Les recherches sont développées selon deux axes :

  • Le premier axe de nos travaux est focalisé sur l’impact de la nature des fibres alimentaires sur la dynamique et l’activité des populations fonctionnelles du microbiote (espèces fibrolytiques en particulier). La réponse du microbiote à la nature de l’alimentation, et en particulier des fibres pariétales, reste en effet encore mal connue. Les mécanismes régissant l’équilibre entre ces différentes espèces fibrolytiques sont étudiés ainsi que leurs interactions avec les microorganismes des autres principaux groupes fonctionnels. Les gènes et protéines impliqués dans le métabolisme des polyosides chez les espèces d’intérêt sont recherchés. Par ailleurs, un suivi global de l’ensemble des gènes impliqués dans la dégradation des fibres végétales est réalisé grâce au développement d’une biopuce fonctionnelle ciblant les écosystèmes digestifs.
  • Le second axe de recherche est focalisé sur l’impact du microbiote intestinal et de ses activités métaboliques sur la santé de l’hôte. Les objectifs des travaux de recherches sont 1) de déterminer lesmécanismes microbiens impliqués dans la dysbiose fonctionnelle observé chez les sujets atteints de SII,et 2) d’évaluer l’impact de cesdéséquilibres microbiens sur la physio-pathologie du SII en collaboration avec des physiologistes et immunologistes. La connaissance accrue du rôle de la communauté microbienne intestinale dans la genèse des TFI devrait permettre, à terme, une meilleure prise en charge nutritionnelle et thérapeutique de ce syndrome digestif via l’identification de nouvelles stratégies pour traiter et/ou prévenir cette pathologie.
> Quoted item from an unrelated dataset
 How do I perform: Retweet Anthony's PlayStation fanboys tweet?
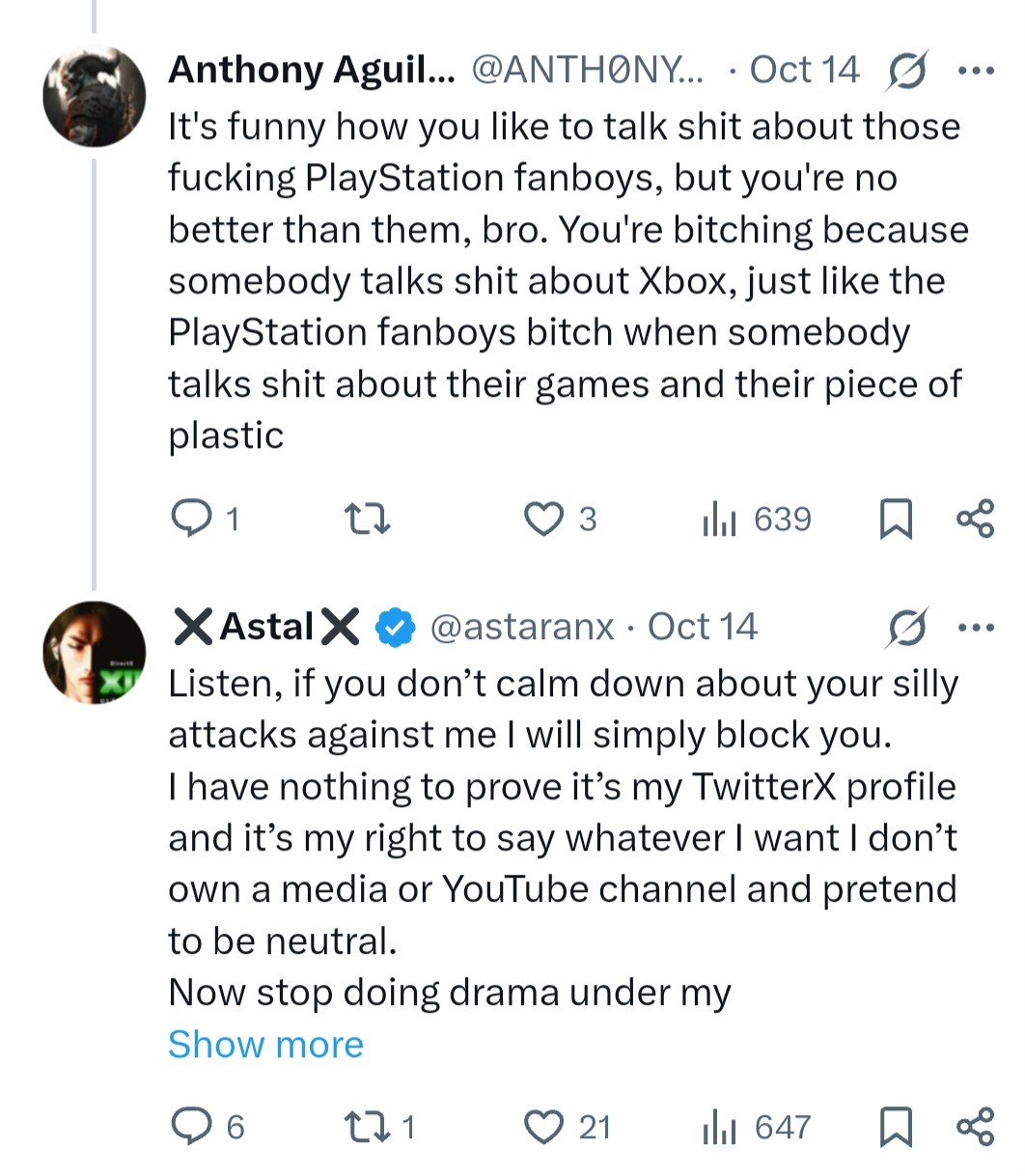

Dialogue EHEC - Hôte - Microbiote intestinal humain
Les EHEC induisent chez l’homme des colites hémorragiques. Chez un petit nombre de malades notamment chez les enfants de moins de 15 ans, ces pathologies dégénèrent en syndrome hémolytique et urémique (SHU) responsable de séquelles rénales graves et quelquefois fatales.
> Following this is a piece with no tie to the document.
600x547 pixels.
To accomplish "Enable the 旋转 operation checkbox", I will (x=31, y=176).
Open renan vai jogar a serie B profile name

Lors d’une épidémie, la souche bactérienne infectieuse est la même chez toutes les personnes infectées. La susceptibilité de l’hôte aux EHEC est donc variable d’un individu à l’autre, mais très peu de données sont disponibles quant aux facteurs de l’hôte favorisant l’expression de la virulence des EHEC et le développement du SHU. Pour augmenter nos connaissances dans ce domaine et participer à l’élucidation des bases cellulaires et moléculaires à l’origine de ces infections, nous proposons d’analyser l'expression des gènes de virulence et des interactions hôte/pathogène dans des modèles in vitro et in vivo. Il s’agit d’étudier l’influence de facteurs environnementaux, du microbiote digestif et de la réponse immune intestinale sur l’expression des gènes de virulence des EHEC, mais aussi le rôle des déterminants de la virulence des EHEC sur la réponse immune innée de l’hôte. Les acteurs de ces interactions seront identifiés et les mécanismes moléculaires impliqués seront caractérisés. Les résultats de ces recherches devraient aboutir à un meilleur contrôle des infections à EHEC et à une meilleure prise en charge des patients.